### THE DATA:
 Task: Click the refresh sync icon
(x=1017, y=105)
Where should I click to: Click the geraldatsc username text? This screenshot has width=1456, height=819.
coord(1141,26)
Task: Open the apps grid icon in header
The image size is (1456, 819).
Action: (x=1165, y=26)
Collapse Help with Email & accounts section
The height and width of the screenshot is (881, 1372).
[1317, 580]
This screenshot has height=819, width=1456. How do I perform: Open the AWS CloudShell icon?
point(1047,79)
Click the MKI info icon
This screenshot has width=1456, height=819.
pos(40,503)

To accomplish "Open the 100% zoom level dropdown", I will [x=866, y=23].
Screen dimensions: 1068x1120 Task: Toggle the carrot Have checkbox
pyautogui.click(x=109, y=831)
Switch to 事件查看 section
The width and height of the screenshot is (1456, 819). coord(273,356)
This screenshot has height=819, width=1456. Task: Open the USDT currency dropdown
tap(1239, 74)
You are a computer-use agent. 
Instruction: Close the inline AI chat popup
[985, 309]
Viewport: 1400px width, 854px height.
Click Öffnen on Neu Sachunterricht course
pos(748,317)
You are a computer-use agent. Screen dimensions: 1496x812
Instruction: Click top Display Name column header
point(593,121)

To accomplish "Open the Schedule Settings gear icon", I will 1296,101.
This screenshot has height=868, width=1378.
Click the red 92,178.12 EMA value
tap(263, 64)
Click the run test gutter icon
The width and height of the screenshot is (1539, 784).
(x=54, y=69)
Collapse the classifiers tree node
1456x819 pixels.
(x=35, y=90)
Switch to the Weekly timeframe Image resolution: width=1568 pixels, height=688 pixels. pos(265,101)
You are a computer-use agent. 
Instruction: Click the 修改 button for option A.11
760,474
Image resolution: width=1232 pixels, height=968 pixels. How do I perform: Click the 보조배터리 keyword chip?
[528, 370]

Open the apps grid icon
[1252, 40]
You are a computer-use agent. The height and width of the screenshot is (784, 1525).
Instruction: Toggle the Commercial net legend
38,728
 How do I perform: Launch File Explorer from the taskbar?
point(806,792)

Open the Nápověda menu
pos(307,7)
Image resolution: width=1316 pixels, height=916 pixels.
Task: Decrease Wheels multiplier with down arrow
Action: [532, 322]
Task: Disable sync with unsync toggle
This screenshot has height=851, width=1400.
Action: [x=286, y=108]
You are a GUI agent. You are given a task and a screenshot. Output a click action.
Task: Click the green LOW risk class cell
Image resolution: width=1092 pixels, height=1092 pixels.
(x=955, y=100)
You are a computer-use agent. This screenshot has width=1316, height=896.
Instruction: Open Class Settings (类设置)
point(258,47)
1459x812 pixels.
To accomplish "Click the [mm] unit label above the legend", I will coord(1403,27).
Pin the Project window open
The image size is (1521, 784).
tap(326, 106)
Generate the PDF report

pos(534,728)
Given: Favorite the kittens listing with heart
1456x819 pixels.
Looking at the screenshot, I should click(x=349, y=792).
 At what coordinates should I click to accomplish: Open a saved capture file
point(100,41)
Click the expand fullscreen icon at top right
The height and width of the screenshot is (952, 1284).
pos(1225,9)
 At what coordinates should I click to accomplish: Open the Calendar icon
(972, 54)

### EXERCISE REQUIREMENTS:
Will you return exactly the lines above from the one with "Task: Disable sync with unsync toggle" down to the one with "1459x812 pixels.", counting both as part of the range?

### RESULT FOR THIS EXERCISE:
Task: Disable sync with unsync toggle
This screenshot has height=851, width=1400.
Action: [x=286, y=108]
You are a GUI agent. You are given a task and a screenshot. Output a click action.
Task: Click the green LOW risk class cell
Image resolution: width=1092 pixels, height=1092 pixels.
(x=955, y=100)
You are a computer-use agent. This screenshot has width=1316, height=896.
Instruction: Open Class Settings (类设置)
point(258,47)
1459x812 pixels.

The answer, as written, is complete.